I was just looking at Terry Gilliam's filmography on IMDB and noticed that there are two Holy Grail movies. Can anyone explain the difference between "Monty Python & the Quest for the Holy Grail (1996) (VG)" and "Monty Python and the Holy Grail (1975)". Also, has anyone read any of the books on Gilliam? Are they any good?
-dbc
Right you are - wrong Python. I have no excuse, the book is sitting on a shelf behind me!
I suggest consulting Gaiman's weblog which he tends to update at least daily. That way you get his writing without having to wait for the next book, comments, opinions, essays, little short stori es he throws in just because, cool things he's found, etc. a
I had the good fortune to go to Gaiman's reading of Coraline last week in Berkeley (the day the book was released, he did a full 3-hour reading of the text to a packed cathedral of 800 people).
Before he began, he confirmed that Henry Selick (Nightmare Before Christmas, James and the Giant Peach, Monkeybone), who was in attendance, would be directing the movie version of Coraline, and that Michelle Pfeiffer was signed on to play the Mother/Other Mother roles.
It's a great story, and is sort of a shift for Gaiman, targeting a broader aged audience, while remaining dark but more polished (no footnotes, and a more constant narrative tone). The reading was fabulous, and I could totally visualize the movie version.
A friend of mine did a more thorough write-up of the reading for those interseted.
Kevin Fox
The full title of this book is Good Omens: The Nice and Accurate Prophecies of Agnes Nutter, Witch
There are quite a few jokes related to occultism or magic(k), like the literal demonization of (Aleister) Crowley.
I was going to entitle this "why the movie will suck," but I didn't want it to get automatically tagged as Flamebait.
"Good Omens" was a brilliant book, and Neil Gaiman and Terry Pratchett were the right people to write it. The problem is that the book has a religious theme, and while Gaiman and Pratchett pulled it off brilliantly, Hollywood just can't do religion. "The Last Temptation of Christ" was the last gasp of good, thoughtful religious movies (and I would put "The Omen" among these,too). Since then, we've had to put up with crap like "Stigmata" and "A Walk to Remember."
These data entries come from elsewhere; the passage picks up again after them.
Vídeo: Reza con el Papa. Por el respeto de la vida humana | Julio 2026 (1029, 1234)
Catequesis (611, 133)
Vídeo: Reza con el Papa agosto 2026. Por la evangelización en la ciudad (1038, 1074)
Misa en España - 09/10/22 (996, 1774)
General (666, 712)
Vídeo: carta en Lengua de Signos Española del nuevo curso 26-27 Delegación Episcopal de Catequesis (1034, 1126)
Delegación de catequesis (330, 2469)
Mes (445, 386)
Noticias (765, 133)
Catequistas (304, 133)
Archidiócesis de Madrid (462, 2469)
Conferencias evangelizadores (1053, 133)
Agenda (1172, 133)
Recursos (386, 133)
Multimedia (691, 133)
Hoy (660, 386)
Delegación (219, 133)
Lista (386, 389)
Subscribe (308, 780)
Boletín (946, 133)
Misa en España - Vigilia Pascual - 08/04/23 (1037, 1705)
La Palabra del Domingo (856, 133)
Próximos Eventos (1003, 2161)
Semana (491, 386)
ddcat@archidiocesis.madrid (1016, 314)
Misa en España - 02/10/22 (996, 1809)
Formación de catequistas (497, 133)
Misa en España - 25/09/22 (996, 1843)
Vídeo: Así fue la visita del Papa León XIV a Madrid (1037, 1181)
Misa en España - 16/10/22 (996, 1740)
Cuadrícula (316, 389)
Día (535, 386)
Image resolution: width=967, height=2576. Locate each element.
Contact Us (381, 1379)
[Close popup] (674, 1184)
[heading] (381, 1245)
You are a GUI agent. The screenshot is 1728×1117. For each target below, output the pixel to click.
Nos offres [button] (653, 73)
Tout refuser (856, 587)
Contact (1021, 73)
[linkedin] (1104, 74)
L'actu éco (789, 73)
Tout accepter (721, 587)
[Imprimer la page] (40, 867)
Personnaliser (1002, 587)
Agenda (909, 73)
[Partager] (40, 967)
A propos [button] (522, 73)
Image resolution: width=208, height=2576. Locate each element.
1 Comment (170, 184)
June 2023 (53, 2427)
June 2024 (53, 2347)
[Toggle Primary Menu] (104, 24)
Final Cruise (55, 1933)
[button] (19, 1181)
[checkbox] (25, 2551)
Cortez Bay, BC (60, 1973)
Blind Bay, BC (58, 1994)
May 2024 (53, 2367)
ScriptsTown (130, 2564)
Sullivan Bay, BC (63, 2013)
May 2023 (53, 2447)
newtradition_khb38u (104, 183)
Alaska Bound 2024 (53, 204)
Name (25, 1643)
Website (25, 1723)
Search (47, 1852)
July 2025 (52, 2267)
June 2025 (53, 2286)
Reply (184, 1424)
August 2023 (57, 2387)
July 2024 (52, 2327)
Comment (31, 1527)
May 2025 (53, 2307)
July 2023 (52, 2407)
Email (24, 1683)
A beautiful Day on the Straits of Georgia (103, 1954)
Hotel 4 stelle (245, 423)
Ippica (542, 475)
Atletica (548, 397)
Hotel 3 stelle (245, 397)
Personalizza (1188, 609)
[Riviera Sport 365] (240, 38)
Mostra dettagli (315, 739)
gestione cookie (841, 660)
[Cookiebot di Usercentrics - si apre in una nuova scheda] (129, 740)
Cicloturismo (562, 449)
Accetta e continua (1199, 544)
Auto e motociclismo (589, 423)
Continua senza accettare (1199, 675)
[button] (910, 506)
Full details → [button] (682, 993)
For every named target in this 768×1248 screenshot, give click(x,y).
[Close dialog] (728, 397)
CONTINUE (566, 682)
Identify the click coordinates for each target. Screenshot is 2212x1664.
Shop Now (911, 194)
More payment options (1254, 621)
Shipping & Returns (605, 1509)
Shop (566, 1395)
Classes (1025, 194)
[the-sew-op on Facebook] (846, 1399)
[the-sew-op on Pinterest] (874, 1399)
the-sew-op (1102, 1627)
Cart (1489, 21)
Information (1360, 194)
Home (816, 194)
The combination of subtlety and humor seen in "Good Omens" when dealing with the interactions between Aziraphale and Crowley, Crowley's communications with hell, Aziraphale's interactions with heaven, and Aziraphale's comments on the author of Revelations, etc. etc. What we're inevitably going to end up with is a dumbed down, simpflified version of the whole thing that's going to insult our collective intelligence.
On the optimistic side, Terry Gilliam has a good track record, so I could give him the benefit of the doubt.
Let's not forget Brazil is also, and mostly, an adaptation of Orwell's "1984". One of the best movies I've ever seen, and one of my all-time favourite books.
If Gilliam gets his budget, I have confidence he'll do a great job with Pratchett's Good Omens. It's a perfect mix.
Cheers,
max
-- It's always darker before it goes pitch black.
I'd doubt that a studio would spend the money to option all of Dick's works considering that they're going for truly astounding amounts of money. A Scanner Darkly cost $2,000,000. Remember Impostor? That went for about $1,000,000.